**Task goal**
Exact copy, pictures excluded: print the lines from the one with "How do I perform: Click" through the final line of the records.

**Dataset records**
----------------------------------------

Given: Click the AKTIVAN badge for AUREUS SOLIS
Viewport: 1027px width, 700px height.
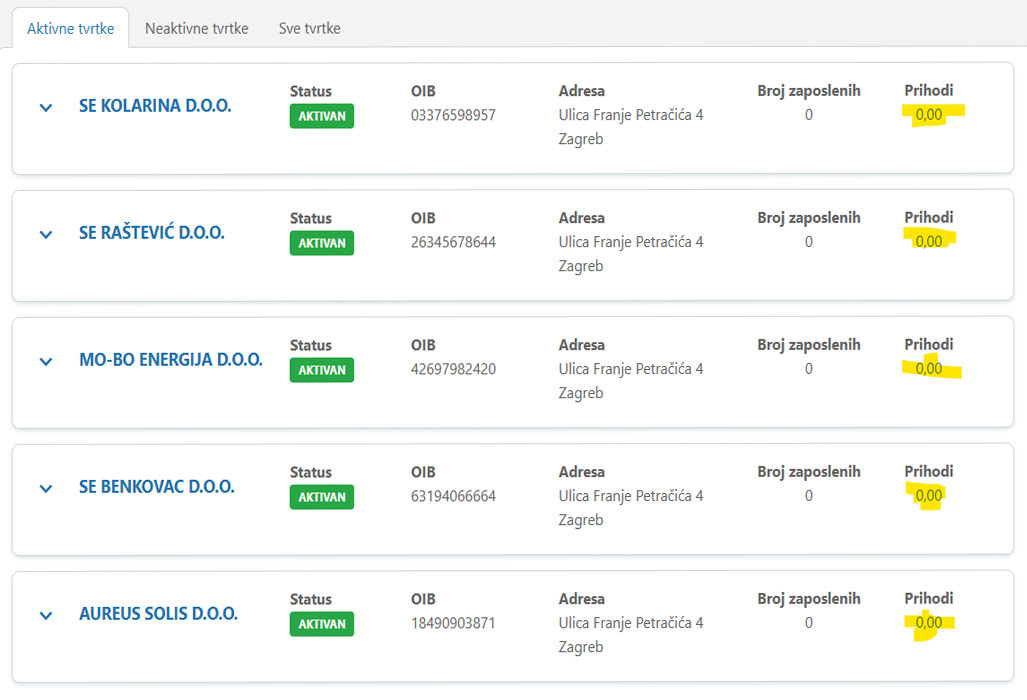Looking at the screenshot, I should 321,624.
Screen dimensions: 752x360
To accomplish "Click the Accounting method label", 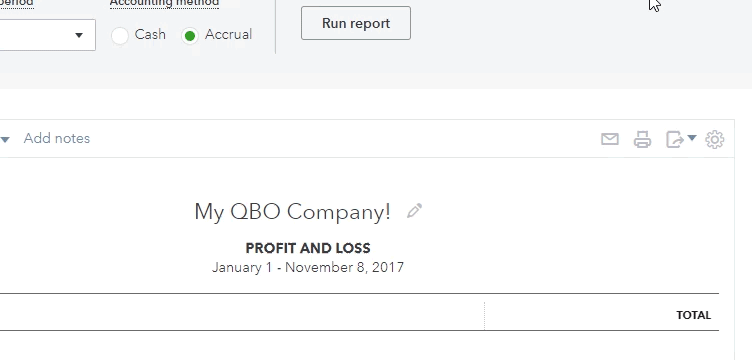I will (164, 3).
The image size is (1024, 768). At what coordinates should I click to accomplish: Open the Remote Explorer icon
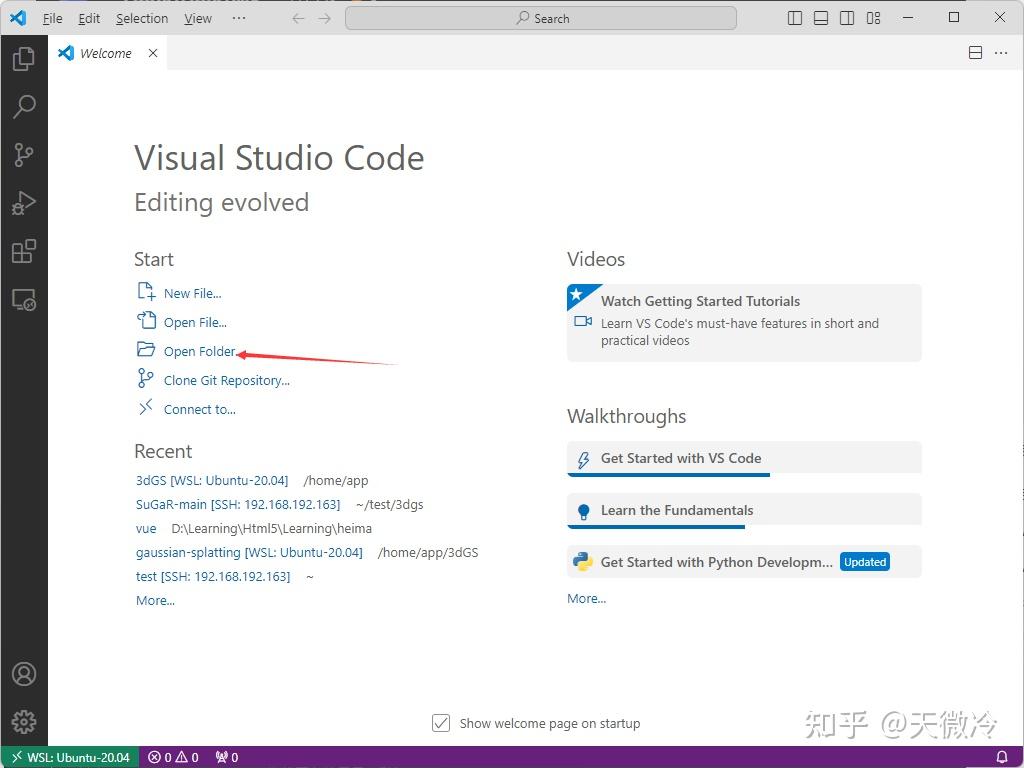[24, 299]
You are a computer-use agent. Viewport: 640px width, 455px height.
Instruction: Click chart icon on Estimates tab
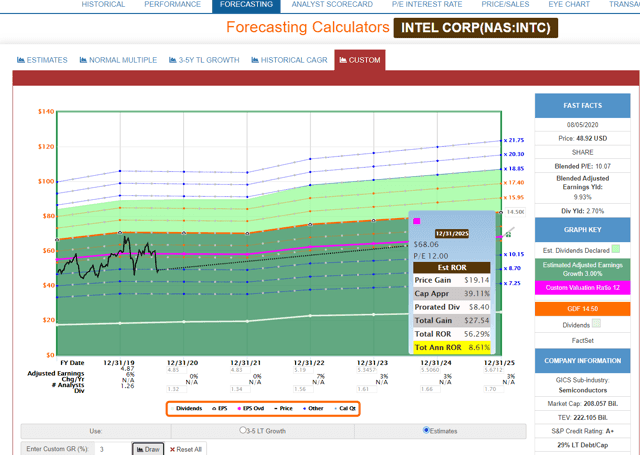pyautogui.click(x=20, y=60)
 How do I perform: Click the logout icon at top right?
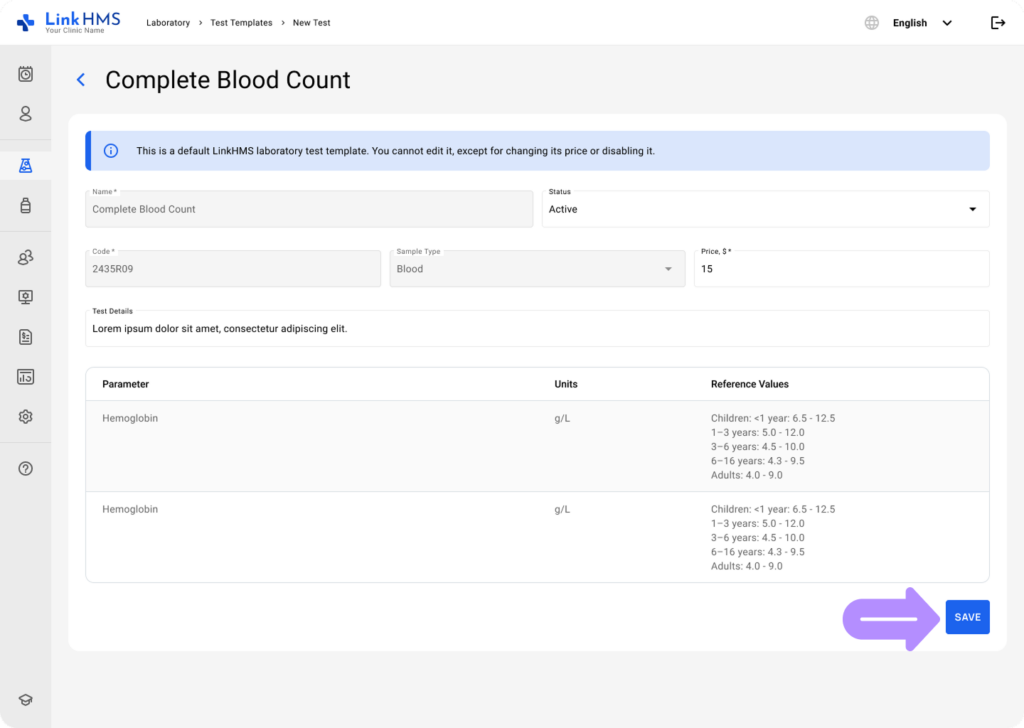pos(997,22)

----------------------------------------

**Reply**
 How do I perform: Click the logout icon at top right?
pos(997,22)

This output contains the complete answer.